DBRS Confirms McCain Foods Limited at A (low) and McCain Finance (Canada) Limited at A (low) and R-1 (low), Stable Trends
ConsumersDBRS Limited (DBRS) confirmed the Issuer Rating of McCain Foods Limited (McCain or the Company) at A (low) and the Senior Unsecured Debentures and Commercial Paper ratings of McCain Finance (Canada) Limited at A (low) and R-1 (low), respectively. All trends are Stable. The confirmations are based on the Company’s stable earnings in H1 F2019 and consistent financial management. McCain’s ratings continue to reflect its position as a leading producer of frozen potato products globally, supported by its large-scale and efficient operations. The ratings also acknowledge the Company’s material revenue concentration to potato products, as well as the commodity nature of the potato processing industry.
McCain’s earnings profile is expected to remain at a level commensurate with its current A (low) rating, as the Company continues to benefit from its leading market position and operational efficiency, which is expected to more than offset input cost volatility. Revenue is forecast to increase in the low single digits in F2019 and F2020, on the back of strong volume growth in developing markets and stable volume growth in developed markets, driven by McCain’s ongoing capital investment program. However, pricing increases may be difficult to implement due to new capacity being added to the industry. DBRS believes that McCain’s EBITDA and margins could be pressured in F2019, as a challenging potato planting and growing season resulted in lower than average yields and quality issues in most of the regions that the Company operates in, which had a knock-on effect on potato costs. The higher potato costs are expected to more than offset cost savings from the Company’s Sustainable Cost Advantage initiative. A modest improvement in earnings is expected in F2020, as increased revenue from the high-margin appetizer business, coupled with benefits from the Company’s ongoing drive to further improve operational efficiencies, are expected to more than offset inflationary price increases.
McCain’s F2019 free cash flows after dividends are forecast to be lower than the prior financial year, due to forecast earnings contraction and elevated capital expenditure (capex), while dividends are expected to remain flat. Capex is expected to remain high in F2020, as the Company continues with the upgrade to and expansion of its existing plant network. DBRS believes that McCain’s free cash flows after dividends will increase in F2020 as earnings rebound. McCain is expected to continue to pursue acquisitions that would further enhance its product portfolio, which could be debt funded.
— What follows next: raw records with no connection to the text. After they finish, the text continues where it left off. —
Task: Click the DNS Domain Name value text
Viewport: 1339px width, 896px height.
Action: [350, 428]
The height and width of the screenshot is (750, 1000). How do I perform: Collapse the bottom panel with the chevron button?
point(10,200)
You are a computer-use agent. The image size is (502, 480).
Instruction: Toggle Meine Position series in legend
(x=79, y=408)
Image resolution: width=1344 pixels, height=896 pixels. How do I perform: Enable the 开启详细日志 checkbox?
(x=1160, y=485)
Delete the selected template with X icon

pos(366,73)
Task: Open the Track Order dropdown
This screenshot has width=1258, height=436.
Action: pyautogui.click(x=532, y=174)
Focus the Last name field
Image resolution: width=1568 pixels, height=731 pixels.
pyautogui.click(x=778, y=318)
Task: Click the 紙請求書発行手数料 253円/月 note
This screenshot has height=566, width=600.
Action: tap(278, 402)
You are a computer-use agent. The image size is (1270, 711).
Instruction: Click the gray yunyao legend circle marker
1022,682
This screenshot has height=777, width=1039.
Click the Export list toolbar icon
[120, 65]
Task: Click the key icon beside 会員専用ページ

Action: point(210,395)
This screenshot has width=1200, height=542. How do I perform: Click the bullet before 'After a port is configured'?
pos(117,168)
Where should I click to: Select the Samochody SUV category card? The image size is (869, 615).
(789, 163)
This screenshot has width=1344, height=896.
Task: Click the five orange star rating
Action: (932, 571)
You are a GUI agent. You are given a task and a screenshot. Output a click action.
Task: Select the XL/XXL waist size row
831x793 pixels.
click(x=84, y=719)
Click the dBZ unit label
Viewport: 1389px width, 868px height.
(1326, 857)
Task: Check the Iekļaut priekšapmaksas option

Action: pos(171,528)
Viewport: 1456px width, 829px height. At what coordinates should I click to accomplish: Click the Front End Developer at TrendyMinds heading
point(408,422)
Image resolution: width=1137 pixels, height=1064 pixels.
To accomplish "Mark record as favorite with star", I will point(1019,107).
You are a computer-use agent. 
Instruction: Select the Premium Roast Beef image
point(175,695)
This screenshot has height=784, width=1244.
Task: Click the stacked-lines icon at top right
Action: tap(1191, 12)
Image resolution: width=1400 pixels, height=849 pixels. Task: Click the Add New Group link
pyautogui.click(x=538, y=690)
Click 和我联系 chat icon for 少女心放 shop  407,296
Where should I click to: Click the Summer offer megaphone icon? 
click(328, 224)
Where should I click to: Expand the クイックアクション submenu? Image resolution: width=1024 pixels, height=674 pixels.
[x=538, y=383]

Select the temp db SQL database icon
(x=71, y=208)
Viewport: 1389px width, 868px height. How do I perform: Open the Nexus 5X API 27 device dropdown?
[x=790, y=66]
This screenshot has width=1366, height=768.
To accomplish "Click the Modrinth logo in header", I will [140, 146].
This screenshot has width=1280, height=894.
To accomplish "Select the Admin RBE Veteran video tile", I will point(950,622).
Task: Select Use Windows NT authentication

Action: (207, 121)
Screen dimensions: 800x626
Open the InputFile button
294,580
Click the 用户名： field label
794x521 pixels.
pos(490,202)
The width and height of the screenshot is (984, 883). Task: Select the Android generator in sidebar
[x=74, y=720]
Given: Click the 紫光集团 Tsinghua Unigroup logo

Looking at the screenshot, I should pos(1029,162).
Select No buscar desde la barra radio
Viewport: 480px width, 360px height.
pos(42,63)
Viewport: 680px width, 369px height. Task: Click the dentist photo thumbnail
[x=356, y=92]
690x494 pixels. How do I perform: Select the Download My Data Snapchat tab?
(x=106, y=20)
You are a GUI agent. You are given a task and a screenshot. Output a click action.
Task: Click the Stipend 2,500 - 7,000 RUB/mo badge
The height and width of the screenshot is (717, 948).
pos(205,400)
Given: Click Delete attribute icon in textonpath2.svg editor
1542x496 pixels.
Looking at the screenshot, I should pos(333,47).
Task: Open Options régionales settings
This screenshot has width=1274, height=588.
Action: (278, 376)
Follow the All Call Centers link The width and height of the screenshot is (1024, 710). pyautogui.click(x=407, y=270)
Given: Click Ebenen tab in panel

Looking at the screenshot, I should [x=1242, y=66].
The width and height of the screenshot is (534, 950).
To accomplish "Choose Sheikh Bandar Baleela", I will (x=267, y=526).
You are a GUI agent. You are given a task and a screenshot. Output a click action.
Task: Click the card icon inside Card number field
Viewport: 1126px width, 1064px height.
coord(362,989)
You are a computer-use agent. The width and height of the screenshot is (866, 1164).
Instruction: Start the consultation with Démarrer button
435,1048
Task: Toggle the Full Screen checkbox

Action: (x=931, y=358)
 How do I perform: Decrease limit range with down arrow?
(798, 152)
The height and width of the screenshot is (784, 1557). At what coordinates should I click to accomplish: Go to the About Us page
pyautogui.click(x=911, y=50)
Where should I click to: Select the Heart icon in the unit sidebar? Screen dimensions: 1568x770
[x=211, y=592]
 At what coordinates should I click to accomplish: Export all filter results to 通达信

DBRS forecasts the Company’s credit metrics to remain strong for its current A (low) rating (i.e., lease-adjusted debt-to-EBITDAR below 1.50 times (x)). If leverage increases above 1.50x for a sustained period of time as a result of either weaker-than-expected operating performance and/or more aggressive financial management, the ratings could be pressured. A positive rating action could result if McCain’s earnings and financial profile improve to levels consistent with a AA rating.
Notes:
The principal methodologies are Rating Companies in the Consumer Products Industry (August 2018), DBRS Criteria: Commercial Paper Liquidity Support for Non-Bank Issuers (March 2019) and DBRS Criteria: Guarantees and Other Forms of Support (January 2019), which can be found on dbrs.com under Methodologies & Criteria.
The related regulatory disclosures pursuant to the National Instrument 25-101 Designated Rating Organizations are hereby incorporated by reference and can be found by clicking on the link under Related Documents or by contacting us at info@dbrs.com.
DBRS Ratings Limited previously endorsed the ratings of McCain Foods Limited and McCain Finance (Canada) Limited, for EUR denominated debt. As of April 24, 2019, McCain Foods Limited and McCain Finance (Canada) Limited have requested that this endorsement be discontinued, as there is no intention of issuing EUR denominated notes.
The rated entity or its related entities did participate in the rating process for this rating action. DBRS had access to the accounts and other relevant internal documents of the rated entity or its related entities in connection with this rating action.